Abstract

Accurate chromosome segregation in mitosis requires the bipolar attachment of kinetochores to spindle microtubules. A conserved surveillance mechanism, the Spindle Assembly Checkpoint (SAC), responds to lack of kinetochore-microtubule connections and delays the onset of anaphase until all chromosomes are bipolarly attached. SAC signalling fires at kinetochores and involves the formation of a soluble Mitotic Checkpoint Complex (MCC) made by Mad2, Mad3/BubR1, Bub3 and Cdc20, which inhibits the ubiquitin ligase activity of the Anaphase Promoting Complex (APC). The mitotic delay imposed by SAC, however, is not everlasting. After a variable time during which kinetochores have failed to establish bipolar connections, cells escape from the SAC-induced mitotic arrest through a process called mitotic slippage.
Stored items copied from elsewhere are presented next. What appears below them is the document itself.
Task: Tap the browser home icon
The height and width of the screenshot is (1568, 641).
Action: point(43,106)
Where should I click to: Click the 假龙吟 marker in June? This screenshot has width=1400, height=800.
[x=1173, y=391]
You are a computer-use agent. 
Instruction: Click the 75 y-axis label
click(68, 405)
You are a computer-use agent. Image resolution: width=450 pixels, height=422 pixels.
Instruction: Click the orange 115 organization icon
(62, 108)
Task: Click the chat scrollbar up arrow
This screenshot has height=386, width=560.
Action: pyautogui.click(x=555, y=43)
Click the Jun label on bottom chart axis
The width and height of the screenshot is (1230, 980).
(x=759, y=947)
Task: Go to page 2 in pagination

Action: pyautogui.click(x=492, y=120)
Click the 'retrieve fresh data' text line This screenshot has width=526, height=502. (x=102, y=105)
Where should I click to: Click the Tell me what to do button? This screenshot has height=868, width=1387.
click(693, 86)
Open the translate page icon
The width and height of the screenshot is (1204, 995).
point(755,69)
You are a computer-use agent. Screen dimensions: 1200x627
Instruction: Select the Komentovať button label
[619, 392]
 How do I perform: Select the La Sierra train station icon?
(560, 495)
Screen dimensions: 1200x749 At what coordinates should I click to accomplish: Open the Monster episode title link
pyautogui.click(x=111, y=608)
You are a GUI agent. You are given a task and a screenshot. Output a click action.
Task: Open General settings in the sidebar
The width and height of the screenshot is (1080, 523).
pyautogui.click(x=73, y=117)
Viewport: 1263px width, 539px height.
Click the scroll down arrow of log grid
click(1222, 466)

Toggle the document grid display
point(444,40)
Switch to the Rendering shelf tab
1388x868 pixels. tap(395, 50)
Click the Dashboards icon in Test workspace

Mitotic slippage occurs in the presence of SAC signalling at kinetochores, but whether and how MCC stability and APC inhibition are actively controlled during slippage is not known. The PP1 phosphatase has emerged as a key factor in SAC silencing once all kinetochores are bipolarly attached. PP1 turns off SAC signalling through dephosphorylation of the SAC scaffold Knl1/Blinkin at kinetochores. Here we show that in budding yeast PP1 is also required for mitotic slippage. However, its involvement in this process is not linked to kinetochores but rather to MCC stability. We identify S268 of Mad3 as a critical target of PP1 in this process. Mad3 S268 dephosphorylation destabilises the MCC, but in spite of that, does not affect the initial SAC-induced mitotic arrest. Conversely, it accelerates mitotic slippage and overcomes the slippage defect of PP1 mutants. Thus, slippage is not the mere consequence of incomplete APC inactivation that brings about mitotic exit, as originally proposed, but involves the exertive antagonism between kinases and phosphatases.